Francesca let me read a sonnet by Count Sperelli, written on parchment: a very fine trifle. This Sperelli is an elect and intense spirit. This morning at table, he said two or three very beautiful things. He is convalescing from a mortal wound received in a duel, in Rome, last May. He has in his gestures, his words, his gaze, that kind of affectionate and delicate abandon which is typical of convalescents, of those who have emerged from the hands of death. He must be very young; but he must have lived a great deal, and a restless life at that. He carries the marks of battle.
*
Delightful evening, of intimate conversation, intimate music, after dinner.
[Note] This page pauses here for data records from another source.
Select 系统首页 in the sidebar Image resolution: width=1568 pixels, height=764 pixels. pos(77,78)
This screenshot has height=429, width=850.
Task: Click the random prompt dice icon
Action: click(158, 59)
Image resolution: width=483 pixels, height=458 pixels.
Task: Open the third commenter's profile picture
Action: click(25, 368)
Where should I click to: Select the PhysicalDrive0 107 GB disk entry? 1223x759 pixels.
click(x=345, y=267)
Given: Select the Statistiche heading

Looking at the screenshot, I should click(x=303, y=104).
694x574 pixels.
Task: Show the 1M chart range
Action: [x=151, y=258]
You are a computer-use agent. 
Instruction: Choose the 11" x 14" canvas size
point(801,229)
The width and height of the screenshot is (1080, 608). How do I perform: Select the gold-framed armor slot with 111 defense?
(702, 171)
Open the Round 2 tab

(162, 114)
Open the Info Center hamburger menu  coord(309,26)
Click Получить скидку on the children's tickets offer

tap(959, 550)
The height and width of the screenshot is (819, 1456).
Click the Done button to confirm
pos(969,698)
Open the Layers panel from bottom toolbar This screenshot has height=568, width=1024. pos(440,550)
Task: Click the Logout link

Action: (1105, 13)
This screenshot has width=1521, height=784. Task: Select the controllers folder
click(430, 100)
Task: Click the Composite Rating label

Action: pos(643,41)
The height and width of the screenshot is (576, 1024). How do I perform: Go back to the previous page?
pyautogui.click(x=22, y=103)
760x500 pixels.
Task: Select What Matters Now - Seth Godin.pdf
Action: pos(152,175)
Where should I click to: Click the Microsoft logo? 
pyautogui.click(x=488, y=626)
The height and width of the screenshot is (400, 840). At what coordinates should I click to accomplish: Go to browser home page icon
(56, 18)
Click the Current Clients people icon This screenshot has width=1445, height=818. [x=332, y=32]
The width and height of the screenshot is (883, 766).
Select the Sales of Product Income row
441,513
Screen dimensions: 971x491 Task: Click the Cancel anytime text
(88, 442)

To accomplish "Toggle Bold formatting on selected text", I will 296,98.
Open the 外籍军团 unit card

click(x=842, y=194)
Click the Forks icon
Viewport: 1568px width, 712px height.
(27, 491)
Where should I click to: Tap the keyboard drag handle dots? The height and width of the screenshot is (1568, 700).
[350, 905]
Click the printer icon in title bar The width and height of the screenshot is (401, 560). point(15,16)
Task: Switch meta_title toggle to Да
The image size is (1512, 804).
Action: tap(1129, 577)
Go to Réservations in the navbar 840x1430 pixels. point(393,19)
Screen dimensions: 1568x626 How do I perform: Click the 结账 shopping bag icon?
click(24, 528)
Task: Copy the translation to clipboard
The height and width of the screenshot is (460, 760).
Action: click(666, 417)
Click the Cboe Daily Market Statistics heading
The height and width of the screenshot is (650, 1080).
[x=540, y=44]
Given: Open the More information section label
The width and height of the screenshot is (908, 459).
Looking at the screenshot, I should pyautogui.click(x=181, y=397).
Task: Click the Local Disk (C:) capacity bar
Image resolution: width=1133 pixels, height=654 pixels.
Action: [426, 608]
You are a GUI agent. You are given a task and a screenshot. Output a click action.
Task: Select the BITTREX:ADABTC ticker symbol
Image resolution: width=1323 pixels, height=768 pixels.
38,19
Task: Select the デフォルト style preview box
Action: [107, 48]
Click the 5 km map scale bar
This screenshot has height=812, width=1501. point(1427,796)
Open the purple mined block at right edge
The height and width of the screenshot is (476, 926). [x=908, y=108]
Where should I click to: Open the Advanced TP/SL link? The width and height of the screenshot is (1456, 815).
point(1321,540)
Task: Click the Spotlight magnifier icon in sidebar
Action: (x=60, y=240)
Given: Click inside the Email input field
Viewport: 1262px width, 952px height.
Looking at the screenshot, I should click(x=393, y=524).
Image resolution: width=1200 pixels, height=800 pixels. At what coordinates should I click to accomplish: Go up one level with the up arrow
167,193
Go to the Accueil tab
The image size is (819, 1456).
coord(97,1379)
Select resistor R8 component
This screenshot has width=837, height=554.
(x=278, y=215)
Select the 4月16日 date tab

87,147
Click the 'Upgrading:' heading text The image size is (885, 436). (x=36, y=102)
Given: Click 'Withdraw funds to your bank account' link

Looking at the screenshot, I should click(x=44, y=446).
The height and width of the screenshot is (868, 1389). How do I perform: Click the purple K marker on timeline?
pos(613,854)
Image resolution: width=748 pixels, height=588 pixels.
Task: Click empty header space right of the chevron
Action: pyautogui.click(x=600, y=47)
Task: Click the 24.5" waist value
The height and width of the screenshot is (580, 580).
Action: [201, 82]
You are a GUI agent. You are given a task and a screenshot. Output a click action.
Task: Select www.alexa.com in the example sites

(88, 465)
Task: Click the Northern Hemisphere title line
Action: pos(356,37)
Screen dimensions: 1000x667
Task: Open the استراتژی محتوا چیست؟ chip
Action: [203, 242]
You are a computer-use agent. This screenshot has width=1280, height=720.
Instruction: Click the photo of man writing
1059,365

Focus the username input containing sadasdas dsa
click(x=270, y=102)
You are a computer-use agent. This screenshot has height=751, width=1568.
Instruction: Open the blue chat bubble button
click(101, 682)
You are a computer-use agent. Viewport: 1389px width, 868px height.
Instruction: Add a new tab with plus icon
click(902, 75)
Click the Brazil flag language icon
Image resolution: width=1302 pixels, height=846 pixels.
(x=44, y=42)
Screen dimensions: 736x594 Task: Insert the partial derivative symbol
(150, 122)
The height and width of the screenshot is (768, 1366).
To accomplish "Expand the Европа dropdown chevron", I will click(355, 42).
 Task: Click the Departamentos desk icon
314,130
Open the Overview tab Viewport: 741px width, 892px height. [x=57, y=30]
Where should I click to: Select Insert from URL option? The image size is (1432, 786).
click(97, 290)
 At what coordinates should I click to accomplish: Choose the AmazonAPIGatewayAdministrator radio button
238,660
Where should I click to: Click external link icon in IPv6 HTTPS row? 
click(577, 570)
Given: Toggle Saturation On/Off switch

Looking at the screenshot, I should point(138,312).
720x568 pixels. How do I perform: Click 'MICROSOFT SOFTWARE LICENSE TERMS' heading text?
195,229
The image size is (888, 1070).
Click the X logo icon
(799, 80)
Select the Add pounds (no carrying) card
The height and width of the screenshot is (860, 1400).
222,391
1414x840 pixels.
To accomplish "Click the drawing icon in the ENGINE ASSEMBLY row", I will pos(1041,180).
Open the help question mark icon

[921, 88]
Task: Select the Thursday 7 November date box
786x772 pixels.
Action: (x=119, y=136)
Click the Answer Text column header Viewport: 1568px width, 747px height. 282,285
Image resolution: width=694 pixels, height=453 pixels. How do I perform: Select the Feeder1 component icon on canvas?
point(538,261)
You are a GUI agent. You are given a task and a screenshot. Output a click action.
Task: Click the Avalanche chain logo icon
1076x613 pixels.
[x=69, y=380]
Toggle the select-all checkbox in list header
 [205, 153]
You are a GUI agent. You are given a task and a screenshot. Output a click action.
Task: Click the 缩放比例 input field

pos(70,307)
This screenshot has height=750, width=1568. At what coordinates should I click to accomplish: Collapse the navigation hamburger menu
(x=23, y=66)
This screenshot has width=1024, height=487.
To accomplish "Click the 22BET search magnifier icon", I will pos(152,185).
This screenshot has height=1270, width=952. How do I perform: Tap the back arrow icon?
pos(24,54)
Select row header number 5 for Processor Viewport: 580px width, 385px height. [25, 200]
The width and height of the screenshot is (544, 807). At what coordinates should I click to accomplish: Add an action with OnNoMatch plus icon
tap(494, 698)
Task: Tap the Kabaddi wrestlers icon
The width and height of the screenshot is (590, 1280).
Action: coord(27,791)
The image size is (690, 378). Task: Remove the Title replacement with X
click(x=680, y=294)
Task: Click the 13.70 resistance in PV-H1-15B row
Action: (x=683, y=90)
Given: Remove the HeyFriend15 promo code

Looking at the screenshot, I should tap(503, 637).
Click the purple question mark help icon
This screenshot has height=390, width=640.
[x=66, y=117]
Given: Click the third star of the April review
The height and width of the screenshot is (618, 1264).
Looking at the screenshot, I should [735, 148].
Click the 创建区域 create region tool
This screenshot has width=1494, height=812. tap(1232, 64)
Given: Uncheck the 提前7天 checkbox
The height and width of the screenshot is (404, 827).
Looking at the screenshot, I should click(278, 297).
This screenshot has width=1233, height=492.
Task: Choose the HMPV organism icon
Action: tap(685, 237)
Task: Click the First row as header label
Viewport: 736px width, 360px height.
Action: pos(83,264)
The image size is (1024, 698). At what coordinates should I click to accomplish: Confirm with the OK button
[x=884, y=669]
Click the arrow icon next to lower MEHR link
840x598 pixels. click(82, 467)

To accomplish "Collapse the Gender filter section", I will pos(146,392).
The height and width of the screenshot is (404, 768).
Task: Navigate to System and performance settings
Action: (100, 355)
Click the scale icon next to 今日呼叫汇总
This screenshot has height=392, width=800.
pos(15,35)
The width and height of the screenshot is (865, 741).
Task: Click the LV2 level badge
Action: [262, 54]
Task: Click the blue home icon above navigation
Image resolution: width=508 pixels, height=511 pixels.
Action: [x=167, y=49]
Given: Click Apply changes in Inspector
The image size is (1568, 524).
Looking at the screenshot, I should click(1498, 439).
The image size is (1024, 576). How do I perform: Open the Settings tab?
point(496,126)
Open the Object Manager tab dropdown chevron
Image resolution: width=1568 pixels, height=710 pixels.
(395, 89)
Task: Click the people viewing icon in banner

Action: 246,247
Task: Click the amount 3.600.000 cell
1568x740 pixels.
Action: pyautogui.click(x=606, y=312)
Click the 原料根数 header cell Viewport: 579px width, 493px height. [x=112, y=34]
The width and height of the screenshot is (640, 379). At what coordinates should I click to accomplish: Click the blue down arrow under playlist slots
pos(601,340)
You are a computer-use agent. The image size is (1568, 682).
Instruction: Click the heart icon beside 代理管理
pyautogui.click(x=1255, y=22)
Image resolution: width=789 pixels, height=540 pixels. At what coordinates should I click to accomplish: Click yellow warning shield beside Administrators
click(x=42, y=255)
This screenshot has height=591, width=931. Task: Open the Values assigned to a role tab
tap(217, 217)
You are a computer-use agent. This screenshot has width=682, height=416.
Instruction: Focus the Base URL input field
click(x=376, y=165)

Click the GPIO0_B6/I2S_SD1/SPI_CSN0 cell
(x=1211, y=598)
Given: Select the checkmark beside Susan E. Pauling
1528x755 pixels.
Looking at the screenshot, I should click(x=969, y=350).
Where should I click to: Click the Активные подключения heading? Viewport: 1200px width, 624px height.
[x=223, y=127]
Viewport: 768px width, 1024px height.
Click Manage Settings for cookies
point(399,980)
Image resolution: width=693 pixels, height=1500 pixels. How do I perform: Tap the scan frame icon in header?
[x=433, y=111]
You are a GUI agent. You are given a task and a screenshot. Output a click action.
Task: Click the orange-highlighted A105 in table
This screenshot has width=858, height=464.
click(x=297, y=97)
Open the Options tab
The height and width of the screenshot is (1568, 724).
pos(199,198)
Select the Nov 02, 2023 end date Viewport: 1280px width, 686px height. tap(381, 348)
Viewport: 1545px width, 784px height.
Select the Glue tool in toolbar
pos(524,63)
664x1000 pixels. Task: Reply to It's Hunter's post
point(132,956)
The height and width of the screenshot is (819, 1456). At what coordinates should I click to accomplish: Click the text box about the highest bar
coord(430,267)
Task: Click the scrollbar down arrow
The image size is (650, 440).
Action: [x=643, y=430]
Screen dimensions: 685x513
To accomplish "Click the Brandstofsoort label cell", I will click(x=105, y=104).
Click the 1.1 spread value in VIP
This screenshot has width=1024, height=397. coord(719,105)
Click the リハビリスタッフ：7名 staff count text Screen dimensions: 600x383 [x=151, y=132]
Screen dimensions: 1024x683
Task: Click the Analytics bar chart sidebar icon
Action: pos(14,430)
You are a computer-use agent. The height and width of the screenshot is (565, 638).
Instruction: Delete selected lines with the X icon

I, perhaps, talked too much; or, at least, too fervently. But Francesca listened to me and indulged me; as did Count Sperelli. One of the greatest pleasures, in nonvulgar conversation, is indeed to feel that the same degree of fervor animates all intelligent spirits present. Only then do words take on the sound of sincerity and give those who utter them, and those who hear them, supreme pleasure.
Francesca’s cousin is a refined connoisseur of music. He greatly loves the masters of the eighteenth century, and especially, among the composers for harpsichord, Domenico Scarlatti. But his most ardent love is Sebastian Bach. He likes Chopin little; Beethoven penetrates too deeply inside him and agitates him too much. In sacred music he can find no one to compare with Bach aside from Mozart. “Perhaps,” he said, “in no Mass does the voice of the supernatural reach religiosity and terribleness to the extent that Mozart does in the Tuba mirum of the Requiem. It is not true that he who had so deep a sense of the supernatural as to create musically the Commendatore’s ghost, and who, creating Don Giovanni and Donna Anna, was able to push the analysis of the inner being so far, had to be a Greek, a Platonist, a pure seeker of grace, beauty, serenity . . .”
He said these words and others, with that particular emphasis employed by men who are constantly absorbed in the search for elevated and complex things, when talking of art.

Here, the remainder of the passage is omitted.